» Direction
Reproduce the rows from the first one through the row containing "pyautogui.click(x=26, y=158)", inclusive, with every coordinate in the answers scaled by 1.5 and rounded to a whole number (halves round up). Copy the requests and all other text unchanged.

[Rows from a data source]
⁂

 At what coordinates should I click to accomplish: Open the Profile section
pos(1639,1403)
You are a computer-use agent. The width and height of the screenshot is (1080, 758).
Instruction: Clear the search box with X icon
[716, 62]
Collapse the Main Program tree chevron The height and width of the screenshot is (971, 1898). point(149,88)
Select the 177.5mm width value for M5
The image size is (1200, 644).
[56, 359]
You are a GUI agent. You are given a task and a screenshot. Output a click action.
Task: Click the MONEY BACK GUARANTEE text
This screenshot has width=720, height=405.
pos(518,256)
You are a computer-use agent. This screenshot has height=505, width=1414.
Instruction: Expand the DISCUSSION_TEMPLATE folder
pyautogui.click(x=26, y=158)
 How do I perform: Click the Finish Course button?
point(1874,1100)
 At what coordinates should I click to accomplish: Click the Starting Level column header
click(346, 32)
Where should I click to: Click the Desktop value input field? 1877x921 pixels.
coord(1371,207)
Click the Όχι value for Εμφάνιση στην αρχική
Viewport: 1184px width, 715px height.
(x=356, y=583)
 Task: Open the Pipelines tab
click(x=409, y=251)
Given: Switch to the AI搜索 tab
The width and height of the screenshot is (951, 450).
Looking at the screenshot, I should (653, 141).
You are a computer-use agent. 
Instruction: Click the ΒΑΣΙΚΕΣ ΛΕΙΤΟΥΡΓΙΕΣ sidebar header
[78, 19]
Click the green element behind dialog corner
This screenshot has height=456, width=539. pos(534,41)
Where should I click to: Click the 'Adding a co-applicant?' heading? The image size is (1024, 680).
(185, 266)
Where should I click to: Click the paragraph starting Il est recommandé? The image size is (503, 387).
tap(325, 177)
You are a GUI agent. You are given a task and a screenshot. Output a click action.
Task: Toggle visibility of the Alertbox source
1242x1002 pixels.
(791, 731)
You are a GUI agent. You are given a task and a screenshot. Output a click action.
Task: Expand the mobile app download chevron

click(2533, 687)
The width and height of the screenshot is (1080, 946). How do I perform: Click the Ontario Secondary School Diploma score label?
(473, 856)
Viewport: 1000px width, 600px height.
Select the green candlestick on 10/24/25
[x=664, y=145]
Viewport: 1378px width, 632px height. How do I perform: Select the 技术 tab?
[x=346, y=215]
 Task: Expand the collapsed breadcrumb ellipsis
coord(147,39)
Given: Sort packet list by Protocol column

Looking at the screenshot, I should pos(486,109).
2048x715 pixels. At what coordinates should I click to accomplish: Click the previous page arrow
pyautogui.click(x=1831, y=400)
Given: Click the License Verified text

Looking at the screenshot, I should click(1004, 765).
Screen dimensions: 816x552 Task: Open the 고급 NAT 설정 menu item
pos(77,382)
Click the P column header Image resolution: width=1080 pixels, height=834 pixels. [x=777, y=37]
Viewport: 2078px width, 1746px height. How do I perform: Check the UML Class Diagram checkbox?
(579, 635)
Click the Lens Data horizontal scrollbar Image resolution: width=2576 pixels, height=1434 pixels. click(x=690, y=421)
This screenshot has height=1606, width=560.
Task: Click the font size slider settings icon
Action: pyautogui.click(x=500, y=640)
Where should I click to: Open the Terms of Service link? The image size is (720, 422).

⁂

» Written solution
 At what coordinates should I click to accomplish: Open the Profile section
pos(2459,2105)
You are a computer-use agent. The width and height of the screenshot is (1080, 758).
Instruction: Clear the search box with X icon
[1074, 93]
Collapse the Main Program tree chevron The height and width of the screenshot is (971, 1898). point(224,132)
Select the 177.5mm width value for M5
The image size is (1200, 644).
[84, 539]
You are a GUI agent. You are given a task and a screenshot. Output a click action.
Task: Click the MONEY BACK GUARANTEE text
This screenshot has width=720, height=405.
pos(777,384)
You are a computer-use agent. This screenshot has height=505, width=1414.
Instruction: Expand the DISCUSSION_TEMPLATE folder
pyautogui.click(x=39, y=237)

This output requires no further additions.